Seminario 21/24: Andrea Lluch (CONICET – Argentina). The Origins and Evolution of Management Education and Training in Argentina, 1940s–1960s
Información
- Ponente: Andrea Lluch
- Fecha: 15/Dic/2021 - 17:00 horas
- Lugar: Videoconferencia (Zoom) - Se proporcionará el enlace a través del Aula Virtual
As recent studies have shown, the way that managers are educated and selected to top management positions is a complex phenomenon with variations both over time and in different national contexts. New findings show that the transference of American ideas for management education was not linear, that the post-war international scene was not a tabula rasa, and that countries and institutions made multiple adaptations to the U.S. model of business education. Argentina is a good case to explore these ideas and also new topics of research on business education until the mid 1970s. This case allows to discuss, from a maker-of-managers-perspective, the interplay between several institutions, programs (degree/non-degree), actors (non-profit organizations and for-profit commercial schools, business community (MNEs and large firms) and international agencies (Ford Foundation and the U.S. Agency for International Development) in the development of management education and training programs in Argentina from mid 1950s to mid 1970s. Argentina also exemplifies a case study more influenced or affected by the local context compared with others Latin American countries.
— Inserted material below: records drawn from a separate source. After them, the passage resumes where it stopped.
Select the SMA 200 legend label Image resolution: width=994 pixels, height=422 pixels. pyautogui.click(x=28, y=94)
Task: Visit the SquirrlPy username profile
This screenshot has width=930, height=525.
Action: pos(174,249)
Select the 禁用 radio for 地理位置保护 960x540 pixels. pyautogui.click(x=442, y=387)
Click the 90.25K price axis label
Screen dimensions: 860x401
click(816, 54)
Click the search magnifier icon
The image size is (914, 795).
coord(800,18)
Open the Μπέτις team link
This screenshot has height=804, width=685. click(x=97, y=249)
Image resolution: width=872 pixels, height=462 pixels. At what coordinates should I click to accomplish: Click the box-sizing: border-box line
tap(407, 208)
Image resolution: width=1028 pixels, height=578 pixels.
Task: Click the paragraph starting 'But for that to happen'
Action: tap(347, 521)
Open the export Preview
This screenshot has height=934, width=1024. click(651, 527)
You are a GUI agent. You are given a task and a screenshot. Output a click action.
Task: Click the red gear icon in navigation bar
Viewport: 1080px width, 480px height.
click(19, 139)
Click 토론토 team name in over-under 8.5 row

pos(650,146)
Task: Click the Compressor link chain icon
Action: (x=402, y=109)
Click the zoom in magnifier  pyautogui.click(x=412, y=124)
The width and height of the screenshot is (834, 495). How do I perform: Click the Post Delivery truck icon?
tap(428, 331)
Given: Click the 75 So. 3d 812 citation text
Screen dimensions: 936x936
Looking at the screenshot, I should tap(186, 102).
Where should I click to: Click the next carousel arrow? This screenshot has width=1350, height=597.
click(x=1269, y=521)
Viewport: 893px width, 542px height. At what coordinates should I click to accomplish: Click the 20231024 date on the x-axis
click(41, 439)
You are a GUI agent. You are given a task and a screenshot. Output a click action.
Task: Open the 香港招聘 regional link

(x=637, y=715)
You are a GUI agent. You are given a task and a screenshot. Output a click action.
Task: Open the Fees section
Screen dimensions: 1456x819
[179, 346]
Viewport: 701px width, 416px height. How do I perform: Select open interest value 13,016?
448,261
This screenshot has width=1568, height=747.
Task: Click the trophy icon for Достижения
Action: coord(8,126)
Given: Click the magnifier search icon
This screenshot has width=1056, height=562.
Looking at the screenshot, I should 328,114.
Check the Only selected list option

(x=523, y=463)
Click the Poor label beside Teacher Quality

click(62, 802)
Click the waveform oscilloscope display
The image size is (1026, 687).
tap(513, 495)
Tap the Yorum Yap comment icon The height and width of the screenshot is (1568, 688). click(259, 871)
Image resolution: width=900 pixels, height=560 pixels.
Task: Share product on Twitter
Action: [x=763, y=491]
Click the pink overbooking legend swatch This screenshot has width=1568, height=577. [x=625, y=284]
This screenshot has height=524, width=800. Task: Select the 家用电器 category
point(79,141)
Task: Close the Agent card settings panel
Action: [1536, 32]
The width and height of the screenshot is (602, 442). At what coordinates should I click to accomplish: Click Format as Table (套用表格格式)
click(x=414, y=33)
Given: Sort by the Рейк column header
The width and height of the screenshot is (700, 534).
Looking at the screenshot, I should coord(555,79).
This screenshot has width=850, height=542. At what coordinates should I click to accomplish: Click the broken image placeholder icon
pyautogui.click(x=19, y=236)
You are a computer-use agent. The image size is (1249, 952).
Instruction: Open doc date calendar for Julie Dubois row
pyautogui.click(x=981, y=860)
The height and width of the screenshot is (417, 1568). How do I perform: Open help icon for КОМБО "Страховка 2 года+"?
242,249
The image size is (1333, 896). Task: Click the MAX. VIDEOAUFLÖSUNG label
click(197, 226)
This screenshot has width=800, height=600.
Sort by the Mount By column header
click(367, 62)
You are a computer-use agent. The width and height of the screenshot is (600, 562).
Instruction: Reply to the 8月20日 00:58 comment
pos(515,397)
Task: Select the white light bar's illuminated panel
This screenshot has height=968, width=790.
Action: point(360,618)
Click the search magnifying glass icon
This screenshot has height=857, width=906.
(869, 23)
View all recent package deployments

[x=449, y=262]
The study employs a historical perspective and draws on valuable, original records belonging to official and private institutions that played a part in developing management education, as well as publications by Argentine business education pioneers. It also relies on business journals and unpublished research material from international agencies and US institutions. A recent version of this paper has been written with Prof. Rolv Petter Storvik Amdam (BI Norwegian Business School).